The complete set of Swift Benchmark Suite samples collected with a given strategy on a machine with certain level of load is labeled by the letter of alphabet followed by a number of series taken for each benchmark and an optional suffix.
The a and b series both run in 1 process, except that for the a series measurement the Terminal window was minimized.
The number of involuntary context switches (ICS) is just a proxy for machine load. When we normalize the ICS per second, this measure for a series in a given system load level is almost normally distributed. The a series is very tightly packed with mean value at 90 ICS/s (±10). The b series has two modes: one sharp peak at 120 ICS/s (±10) and another wide peak at 350 ICS/s (±80). The ICS spread in c series is very wide with mode at 700 (±280).
Even on a fully saturated processor, the number of context switches does not often exceed 1000 ICS during one benchmark measurement, but the interruptions get longer. This is why the ICS values normalized to one second gets lower as the mean runtime increases for series d and e.
Another set of samples with varying number of iterations per run, from 1 up, in powers of 2 until the only two samples are collected, are available in the iters series. The machine load during this measurement was roughly equivalent to the c series above (Mode 600 ICS/s, ±200).

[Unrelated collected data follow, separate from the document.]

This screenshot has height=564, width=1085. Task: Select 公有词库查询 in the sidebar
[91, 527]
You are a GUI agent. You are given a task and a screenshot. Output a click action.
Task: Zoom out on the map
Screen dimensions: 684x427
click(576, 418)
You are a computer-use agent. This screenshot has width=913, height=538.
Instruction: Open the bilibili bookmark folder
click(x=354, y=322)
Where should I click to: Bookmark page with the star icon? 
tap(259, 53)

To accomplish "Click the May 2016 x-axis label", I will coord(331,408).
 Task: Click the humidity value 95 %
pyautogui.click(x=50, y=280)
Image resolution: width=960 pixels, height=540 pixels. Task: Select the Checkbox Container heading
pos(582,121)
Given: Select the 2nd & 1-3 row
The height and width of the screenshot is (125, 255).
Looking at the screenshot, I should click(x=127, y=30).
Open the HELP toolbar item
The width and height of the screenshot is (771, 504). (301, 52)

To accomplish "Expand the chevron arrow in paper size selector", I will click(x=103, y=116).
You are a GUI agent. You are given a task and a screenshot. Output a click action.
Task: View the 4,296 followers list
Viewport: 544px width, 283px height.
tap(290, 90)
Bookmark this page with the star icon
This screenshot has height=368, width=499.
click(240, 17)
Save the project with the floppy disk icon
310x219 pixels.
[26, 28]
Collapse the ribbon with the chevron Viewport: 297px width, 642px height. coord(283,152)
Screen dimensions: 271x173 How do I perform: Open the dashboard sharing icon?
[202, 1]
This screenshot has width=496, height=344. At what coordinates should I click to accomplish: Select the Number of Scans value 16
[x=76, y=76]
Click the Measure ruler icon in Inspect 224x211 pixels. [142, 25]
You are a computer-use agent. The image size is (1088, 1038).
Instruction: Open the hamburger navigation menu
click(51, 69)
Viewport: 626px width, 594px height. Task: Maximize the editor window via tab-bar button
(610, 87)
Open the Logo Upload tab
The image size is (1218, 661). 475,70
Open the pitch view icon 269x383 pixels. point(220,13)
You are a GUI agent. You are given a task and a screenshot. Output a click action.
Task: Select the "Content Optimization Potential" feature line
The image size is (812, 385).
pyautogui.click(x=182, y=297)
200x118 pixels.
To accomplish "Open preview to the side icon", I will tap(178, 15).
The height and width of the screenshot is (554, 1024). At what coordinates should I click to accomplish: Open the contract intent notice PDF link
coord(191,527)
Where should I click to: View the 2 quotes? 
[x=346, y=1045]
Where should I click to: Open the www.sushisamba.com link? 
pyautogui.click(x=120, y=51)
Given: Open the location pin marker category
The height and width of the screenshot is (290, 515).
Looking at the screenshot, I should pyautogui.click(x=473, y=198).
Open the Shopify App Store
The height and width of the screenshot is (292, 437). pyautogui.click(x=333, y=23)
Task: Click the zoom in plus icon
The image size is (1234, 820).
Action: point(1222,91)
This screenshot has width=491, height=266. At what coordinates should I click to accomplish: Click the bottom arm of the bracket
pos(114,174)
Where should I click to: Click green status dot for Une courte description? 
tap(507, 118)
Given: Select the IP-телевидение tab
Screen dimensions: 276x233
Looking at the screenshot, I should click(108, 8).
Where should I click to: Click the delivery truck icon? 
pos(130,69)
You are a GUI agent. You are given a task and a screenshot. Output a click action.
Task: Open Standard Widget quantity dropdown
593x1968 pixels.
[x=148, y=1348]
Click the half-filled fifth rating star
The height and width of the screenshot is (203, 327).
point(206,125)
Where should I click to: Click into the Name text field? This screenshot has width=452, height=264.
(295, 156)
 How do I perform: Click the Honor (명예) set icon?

As an ideal baseline for the status quo, the collection of 4 series with 20 automatically scaled (
num-samples=0) samples was driven by a shell script that saved logs in individual files for later processing is collected in the i0 series. This is roughly equivalent to 4 whole benchmark suite executions on a machine with load corresponding to the a series above.
Remember that a level of system load is never attainable on CI bots running Java, even if we take care of macOS system’s background processes like (Spotlight indexing and Time Machine backups), but is used here to establish the rough equivalence between the ideal version of status quo and proposed changes to the measurement process.
If you’d like to perform your own analysis, the complete dataset is available for download as a single archive sbs_dataset_1.0.zip.